Quote, word for word, the lines from the very start down through the line containing "Looking at the screenshot, I should click(x=1747, y=779).".

○ ○ ○ ○ ○

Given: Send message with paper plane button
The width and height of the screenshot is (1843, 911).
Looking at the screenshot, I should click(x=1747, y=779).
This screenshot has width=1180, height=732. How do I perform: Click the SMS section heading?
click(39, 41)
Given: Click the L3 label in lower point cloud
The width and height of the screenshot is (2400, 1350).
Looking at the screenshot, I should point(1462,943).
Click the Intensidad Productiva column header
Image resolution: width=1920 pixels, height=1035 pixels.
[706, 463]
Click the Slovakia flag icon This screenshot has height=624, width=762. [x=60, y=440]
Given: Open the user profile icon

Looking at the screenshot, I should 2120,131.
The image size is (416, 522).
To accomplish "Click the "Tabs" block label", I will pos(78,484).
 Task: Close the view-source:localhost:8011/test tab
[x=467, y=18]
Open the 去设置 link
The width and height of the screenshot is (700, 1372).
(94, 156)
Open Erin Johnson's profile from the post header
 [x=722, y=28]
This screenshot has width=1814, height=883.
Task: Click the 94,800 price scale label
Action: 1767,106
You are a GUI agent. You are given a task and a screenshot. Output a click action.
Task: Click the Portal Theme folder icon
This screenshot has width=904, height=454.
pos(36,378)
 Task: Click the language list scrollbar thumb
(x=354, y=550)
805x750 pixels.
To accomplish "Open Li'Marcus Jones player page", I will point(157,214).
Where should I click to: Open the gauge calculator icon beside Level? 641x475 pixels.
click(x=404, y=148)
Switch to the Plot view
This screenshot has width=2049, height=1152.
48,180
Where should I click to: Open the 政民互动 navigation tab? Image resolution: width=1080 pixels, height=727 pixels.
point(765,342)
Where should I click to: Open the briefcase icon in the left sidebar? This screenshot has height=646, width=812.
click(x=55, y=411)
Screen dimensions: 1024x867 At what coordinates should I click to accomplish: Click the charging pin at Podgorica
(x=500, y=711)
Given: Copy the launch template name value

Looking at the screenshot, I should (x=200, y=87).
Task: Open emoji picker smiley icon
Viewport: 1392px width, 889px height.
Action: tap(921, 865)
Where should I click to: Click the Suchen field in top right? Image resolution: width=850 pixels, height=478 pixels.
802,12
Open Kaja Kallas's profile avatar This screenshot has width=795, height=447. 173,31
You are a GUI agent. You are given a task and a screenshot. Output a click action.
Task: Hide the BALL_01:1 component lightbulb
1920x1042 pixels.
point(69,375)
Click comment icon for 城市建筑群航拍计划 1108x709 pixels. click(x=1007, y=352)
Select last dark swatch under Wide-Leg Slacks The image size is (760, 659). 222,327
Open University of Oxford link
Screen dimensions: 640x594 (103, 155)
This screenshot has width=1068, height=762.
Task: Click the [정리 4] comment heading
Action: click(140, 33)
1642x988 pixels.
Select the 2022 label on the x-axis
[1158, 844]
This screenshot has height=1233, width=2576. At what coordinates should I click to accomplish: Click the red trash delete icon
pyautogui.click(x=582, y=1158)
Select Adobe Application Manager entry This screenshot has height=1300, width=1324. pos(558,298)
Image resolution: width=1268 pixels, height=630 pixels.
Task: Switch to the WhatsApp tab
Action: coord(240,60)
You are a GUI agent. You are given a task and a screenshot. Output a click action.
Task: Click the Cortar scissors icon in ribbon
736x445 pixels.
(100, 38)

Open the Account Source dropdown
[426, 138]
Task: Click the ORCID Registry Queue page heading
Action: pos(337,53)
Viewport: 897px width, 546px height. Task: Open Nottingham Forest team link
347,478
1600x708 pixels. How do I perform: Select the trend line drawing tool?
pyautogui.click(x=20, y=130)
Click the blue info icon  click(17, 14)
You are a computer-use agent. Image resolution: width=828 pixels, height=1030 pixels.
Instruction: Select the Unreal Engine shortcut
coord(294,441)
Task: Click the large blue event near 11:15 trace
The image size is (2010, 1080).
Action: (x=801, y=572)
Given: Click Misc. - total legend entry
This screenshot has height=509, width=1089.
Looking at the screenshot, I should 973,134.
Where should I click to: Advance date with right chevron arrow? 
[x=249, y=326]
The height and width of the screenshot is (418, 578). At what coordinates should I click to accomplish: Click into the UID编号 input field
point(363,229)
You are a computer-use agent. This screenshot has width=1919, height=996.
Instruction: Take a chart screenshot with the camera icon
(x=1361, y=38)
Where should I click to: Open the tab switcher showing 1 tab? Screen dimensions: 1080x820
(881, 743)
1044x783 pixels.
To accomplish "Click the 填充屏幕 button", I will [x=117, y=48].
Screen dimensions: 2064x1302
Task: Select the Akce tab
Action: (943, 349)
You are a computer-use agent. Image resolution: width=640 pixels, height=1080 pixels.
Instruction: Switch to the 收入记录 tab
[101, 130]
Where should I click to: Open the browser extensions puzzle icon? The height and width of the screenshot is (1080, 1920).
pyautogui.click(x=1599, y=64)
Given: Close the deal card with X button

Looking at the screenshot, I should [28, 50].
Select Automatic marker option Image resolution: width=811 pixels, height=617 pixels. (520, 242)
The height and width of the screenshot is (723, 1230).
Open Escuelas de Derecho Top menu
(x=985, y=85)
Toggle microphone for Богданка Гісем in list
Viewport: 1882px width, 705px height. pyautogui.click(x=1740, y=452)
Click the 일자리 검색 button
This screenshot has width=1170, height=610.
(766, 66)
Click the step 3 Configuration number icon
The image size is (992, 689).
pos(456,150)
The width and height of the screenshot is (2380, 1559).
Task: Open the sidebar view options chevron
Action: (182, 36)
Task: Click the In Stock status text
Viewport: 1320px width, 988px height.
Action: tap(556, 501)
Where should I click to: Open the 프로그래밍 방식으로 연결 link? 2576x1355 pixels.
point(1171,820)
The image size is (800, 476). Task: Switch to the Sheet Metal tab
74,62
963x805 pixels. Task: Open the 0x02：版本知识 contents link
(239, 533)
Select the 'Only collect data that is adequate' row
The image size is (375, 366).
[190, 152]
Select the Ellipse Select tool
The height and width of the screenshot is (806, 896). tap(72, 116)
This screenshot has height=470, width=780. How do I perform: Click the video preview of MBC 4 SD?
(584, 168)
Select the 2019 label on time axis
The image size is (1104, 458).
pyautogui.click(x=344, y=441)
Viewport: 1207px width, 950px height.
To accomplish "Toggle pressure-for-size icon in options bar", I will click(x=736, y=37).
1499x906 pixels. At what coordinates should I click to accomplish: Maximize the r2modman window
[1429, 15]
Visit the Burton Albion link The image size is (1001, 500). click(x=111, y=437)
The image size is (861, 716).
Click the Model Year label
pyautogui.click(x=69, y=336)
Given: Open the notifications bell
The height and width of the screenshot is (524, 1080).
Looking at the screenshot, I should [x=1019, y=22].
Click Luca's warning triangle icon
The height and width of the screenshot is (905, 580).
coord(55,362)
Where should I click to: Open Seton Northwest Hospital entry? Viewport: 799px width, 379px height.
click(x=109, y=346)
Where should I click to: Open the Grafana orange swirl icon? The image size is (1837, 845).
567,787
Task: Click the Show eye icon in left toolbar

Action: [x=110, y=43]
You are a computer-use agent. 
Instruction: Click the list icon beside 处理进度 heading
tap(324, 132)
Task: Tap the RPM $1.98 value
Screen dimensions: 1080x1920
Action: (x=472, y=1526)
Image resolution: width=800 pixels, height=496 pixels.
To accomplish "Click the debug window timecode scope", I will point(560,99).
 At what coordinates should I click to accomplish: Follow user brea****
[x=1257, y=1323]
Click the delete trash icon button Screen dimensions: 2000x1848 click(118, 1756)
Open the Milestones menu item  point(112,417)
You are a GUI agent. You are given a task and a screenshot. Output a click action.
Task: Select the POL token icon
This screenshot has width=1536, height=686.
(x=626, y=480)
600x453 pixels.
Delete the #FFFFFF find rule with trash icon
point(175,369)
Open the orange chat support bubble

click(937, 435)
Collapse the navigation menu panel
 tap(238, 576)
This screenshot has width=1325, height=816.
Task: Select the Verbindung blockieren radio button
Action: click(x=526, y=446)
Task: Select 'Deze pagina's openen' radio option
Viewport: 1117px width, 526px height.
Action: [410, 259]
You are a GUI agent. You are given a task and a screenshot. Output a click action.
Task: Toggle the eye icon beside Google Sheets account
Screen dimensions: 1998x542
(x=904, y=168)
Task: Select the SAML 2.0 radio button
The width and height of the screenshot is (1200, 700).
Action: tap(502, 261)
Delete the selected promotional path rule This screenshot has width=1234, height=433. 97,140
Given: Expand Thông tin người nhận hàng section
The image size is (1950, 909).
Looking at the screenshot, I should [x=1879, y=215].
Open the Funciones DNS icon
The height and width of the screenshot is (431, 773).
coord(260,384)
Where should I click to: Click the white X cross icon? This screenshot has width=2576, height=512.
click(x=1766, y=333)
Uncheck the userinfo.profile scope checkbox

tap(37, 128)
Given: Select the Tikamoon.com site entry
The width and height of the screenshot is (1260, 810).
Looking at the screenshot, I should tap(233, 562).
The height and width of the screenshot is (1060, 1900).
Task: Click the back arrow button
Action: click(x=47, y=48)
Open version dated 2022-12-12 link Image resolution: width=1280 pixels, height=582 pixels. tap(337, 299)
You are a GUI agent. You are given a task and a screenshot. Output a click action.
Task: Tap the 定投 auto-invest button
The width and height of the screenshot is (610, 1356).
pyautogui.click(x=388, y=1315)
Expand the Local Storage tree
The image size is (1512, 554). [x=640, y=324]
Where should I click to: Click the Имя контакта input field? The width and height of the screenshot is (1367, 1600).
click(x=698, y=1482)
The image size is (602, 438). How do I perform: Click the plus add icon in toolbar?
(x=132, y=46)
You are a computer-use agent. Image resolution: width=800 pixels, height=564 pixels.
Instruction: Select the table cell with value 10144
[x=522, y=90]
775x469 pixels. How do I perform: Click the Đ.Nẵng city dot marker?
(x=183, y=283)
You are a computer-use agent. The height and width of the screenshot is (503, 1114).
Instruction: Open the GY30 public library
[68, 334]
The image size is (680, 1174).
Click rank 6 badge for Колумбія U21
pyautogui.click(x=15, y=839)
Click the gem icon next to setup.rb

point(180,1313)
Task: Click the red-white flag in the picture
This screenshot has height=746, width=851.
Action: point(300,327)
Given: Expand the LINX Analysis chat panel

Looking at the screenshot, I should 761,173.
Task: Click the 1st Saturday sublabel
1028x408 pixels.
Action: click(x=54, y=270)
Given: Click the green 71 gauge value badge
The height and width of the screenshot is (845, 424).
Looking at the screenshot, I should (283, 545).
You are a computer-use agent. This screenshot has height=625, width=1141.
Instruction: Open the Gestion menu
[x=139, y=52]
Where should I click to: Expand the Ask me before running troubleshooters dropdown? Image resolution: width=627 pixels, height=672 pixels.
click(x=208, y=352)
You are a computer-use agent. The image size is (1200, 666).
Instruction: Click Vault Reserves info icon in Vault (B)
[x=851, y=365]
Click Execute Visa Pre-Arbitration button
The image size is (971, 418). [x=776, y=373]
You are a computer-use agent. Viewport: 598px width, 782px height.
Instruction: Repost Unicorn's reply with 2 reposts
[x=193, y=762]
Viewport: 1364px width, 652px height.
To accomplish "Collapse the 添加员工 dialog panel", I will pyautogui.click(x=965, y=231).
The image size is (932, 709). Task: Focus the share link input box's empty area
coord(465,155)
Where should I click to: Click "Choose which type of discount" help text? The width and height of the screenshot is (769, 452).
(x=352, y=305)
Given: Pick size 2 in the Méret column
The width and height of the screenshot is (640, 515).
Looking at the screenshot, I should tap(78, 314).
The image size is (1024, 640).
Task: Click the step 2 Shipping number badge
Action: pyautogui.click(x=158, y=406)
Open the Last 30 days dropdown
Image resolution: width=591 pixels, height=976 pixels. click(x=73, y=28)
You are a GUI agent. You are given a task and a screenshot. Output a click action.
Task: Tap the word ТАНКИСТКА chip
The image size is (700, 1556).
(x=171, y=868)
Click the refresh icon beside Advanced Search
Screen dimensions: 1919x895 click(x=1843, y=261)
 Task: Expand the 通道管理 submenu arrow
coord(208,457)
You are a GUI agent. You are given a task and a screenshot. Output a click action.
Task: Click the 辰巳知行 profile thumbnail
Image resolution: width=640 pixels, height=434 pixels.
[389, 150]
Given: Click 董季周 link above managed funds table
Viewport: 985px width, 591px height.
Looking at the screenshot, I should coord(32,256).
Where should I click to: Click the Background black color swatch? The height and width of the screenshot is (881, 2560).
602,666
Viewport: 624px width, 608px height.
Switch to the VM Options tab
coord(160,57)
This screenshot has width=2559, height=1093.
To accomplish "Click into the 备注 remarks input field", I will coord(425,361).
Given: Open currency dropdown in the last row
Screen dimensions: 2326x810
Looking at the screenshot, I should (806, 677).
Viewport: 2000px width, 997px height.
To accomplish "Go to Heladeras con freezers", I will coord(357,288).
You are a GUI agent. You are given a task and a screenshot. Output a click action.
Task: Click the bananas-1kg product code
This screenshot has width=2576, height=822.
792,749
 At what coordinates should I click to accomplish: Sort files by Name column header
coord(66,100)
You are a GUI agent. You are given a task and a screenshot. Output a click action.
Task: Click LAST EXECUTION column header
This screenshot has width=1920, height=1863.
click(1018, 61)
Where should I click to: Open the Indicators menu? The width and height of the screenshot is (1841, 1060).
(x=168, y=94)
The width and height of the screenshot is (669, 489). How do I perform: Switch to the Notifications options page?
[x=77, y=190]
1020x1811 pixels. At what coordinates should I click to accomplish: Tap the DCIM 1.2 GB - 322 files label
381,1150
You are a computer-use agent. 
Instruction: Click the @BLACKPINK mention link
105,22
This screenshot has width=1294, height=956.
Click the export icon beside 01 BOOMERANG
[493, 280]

○ ○ ○ ○ ○

The result:
Given: Send message with paper plane button
The width and height of the screenshot is (1843, 911).
Looking at the screenshot, I should click(x=1747, y=779).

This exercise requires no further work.